Should if be found that the cause of any defects or damage to the products sold by Seller not be covered for any reason by the OEM under their warranty program, with such final determination being solely the decision of the OEM, then Buyer accepts to pay for all costs of labor, materials and other reasonable incidental charges that Seller incurs on behalf of Buyer to bring the product back into working condition.
Specific details of Sellers warranty for products manufactured by Seller or products that were rebuilt or remanufactured buy Seller can be found on our web site.
TAXES - In addition to any price specified herein, Buyer shall pay the gross amount of any present or future sales, use, excise, value-added, or other similar tax applicable to the price, sale, use or delivery of the Goods or Buyer shall furnish Seller with evidence of exemption acceptable to the taxing authorities. Any exemption claimed from the application of such taxes should be plainly designated on the face of the orders placed for the Goods.

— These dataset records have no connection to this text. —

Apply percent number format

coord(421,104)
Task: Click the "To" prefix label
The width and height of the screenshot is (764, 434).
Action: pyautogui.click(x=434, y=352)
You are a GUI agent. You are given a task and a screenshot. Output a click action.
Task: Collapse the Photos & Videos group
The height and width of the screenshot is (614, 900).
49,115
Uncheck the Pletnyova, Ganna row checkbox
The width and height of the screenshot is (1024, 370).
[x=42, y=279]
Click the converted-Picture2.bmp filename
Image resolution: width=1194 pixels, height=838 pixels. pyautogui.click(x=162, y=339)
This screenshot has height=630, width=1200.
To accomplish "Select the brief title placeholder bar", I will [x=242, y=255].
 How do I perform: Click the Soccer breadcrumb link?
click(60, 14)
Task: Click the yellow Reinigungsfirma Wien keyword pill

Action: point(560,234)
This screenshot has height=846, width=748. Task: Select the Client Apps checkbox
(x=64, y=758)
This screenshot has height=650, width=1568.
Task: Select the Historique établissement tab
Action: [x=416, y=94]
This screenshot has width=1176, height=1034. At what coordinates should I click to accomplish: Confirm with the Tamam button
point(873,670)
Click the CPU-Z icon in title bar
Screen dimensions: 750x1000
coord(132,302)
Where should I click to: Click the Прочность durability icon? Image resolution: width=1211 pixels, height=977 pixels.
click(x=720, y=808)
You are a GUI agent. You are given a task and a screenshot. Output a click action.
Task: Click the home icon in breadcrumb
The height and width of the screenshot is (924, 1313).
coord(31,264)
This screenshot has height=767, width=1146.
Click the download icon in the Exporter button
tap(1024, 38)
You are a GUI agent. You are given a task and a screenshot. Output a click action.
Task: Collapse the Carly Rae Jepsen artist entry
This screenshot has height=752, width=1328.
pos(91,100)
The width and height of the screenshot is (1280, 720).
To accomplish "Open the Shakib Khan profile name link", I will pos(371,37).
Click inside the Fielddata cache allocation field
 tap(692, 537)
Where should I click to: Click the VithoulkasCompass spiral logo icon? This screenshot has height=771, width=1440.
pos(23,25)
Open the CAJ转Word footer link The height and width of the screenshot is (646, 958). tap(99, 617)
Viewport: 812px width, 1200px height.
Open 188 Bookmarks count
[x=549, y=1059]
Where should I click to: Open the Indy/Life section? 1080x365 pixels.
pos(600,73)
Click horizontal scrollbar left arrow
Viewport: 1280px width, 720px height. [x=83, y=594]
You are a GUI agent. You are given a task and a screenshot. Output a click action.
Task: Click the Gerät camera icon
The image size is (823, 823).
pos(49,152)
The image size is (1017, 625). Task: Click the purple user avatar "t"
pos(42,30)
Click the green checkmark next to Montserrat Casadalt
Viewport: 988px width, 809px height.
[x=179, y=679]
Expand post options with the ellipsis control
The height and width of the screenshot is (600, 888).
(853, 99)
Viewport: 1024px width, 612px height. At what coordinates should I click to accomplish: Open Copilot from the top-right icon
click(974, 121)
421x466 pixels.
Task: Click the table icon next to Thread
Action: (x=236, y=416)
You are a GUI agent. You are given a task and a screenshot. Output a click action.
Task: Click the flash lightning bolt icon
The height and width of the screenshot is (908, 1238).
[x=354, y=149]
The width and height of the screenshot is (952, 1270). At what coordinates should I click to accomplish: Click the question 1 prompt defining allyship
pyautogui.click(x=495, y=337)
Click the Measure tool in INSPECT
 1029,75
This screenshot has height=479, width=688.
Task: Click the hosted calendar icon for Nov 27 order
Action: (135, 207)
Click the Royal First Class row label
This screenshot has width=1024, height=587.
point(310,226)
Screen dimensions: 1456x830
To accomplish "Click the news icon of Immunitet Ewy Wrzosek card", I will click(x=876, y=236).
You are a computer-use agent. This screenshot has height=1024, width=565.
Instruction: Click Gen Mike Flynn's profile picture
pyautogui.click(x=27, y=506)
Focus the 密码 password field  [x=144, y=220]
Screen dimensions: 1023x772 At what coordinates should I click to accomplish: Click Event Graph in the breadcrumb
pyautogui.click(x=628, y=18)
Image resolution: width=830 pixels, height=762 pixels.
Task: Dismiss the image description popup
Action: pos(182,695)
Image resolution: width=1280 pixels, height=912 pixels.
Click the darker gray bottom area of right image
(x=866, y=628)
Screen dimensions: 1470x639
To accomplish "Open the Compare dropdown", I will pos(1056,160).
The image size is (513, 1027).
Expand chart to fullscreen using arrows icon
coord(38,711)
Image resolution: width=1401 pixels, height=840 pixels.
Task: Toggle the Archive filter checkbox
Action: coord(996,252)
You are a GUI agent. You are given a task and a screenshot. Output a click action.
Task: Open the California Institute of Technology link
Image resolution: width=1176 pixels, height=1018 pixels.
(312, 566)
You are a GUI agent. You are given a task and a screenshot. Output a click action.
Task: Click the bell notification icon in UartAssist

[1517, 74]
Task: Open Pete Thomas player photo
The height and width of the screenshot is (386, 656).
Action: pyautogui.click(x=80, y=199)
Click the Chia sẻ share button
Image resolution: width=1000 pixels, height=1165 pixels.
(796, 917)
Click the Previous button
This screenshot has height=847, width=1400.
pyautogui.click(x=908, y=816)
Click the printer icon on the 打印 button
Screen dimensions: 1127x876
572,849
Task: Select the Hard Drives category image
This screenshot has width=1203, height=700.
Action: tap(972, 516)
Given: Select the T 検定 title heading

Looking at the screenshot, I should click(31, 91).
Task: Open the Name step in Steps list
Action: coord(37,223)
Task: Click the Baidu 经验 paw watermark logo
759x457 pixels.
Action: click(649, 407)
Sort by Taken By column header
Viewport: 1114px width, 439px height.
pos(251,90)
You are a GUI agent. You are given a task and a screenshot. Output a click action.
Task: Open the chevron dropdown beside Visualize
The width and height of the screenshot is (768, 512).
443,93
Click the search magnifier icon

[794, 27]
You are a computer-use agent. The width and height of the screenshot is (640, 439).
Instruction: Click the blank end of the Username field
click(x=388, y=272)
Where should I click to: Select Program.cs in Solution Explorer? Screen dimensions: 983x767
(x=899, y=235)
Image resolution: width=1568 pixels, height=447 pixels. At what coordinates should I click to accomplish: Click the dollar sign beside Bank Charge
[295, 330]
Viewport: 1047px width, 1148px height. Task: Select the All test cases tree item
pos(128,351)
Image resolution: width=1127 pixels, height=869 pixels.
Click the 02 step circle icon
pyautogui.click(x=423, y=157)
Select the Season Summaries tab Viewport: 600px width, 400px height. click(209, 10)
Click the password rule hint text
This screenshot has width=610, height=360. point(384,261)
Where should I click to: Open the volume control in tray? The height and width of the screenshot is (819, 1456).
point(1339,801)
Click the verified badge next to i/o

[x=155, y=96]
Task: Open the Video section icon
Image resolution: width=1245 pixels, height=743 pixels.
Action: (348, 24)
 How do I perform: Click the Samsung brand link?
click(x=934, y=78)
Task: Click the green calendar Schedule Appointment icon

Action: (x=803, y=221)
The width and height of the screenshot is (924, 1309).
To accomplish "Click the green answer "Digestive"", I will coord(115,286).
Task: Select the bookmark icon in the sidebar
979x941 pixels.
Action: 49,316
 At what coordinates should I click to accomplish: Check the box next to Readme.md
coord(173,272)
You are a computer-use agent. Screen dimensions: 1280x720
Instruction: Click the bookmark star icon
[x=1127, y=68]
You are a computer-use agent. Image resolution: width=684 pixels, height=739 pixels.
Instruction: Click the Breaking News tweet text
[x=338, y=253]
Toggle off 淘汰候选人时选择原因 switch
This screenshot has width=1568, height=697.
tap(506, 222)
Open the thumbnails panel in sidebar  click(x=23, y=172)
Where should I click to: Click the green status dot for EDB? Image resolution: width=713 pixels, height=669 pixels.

FORCE MAJEURE - Seller shall not be liable for delays or failures in delivery, damage to Goods, or performance due to acts of God, governmental authority or public enemy, fire, flood, strike, labor disturbance, epidemic, war, riot, civil disturbance, power failure, embargoes, shortages in materials, components or service, boycotts, transportation delays or any other cause beyond Seller's control. In the event of such delay or failure, these terms and conditions shall not terminate, but the date of delivery or performance shall be extended for a period equal to the time lost by reason of the delay.
PAYMENT - Except as otherwise specified by Seller in writing, terms for payment are NET 10 days, as full or partial shipments are made to Buyer. All invoices are due and payable in cash in United States of America funds. In the event Seller consents to delay shipments after completion of the Goods or any portion thereof, payment shall become due upon notice to Buyer that such Goods are ready for shipment and such Goods shall thereafter be held at Buyer's risk and expense.
LIMITATION OF LIABILITIES - In no event shall Seller be liable (whether as a result of breach of contract or warranty, in tort or otherwise) for special or consequential damages, including but not limited to loss of use, data, business or income, damage to associated equipment, cost of substitute goods, facilities or services, downtime costs or claims of Buyer's customers for such damages. In no event shall Seller's liability exceed the price of the Goods which give rise to the claim. Seller shall have no liability with respect to or arising our of information or advise furnished by Seller which is not contractually required by this Agreement.
CANCELLATION BY BUYER - These terms and conditions, once a purchase orders is placed by the Buyer and accepted by Seller may NOT be canceled by Buyer without the prior written consent of Seller, which consent may be granted or withheld in Seller's sole discretion. In the event of such cancellation, Buyer shall be liable to Seller for all costs incurred prior to cancellation.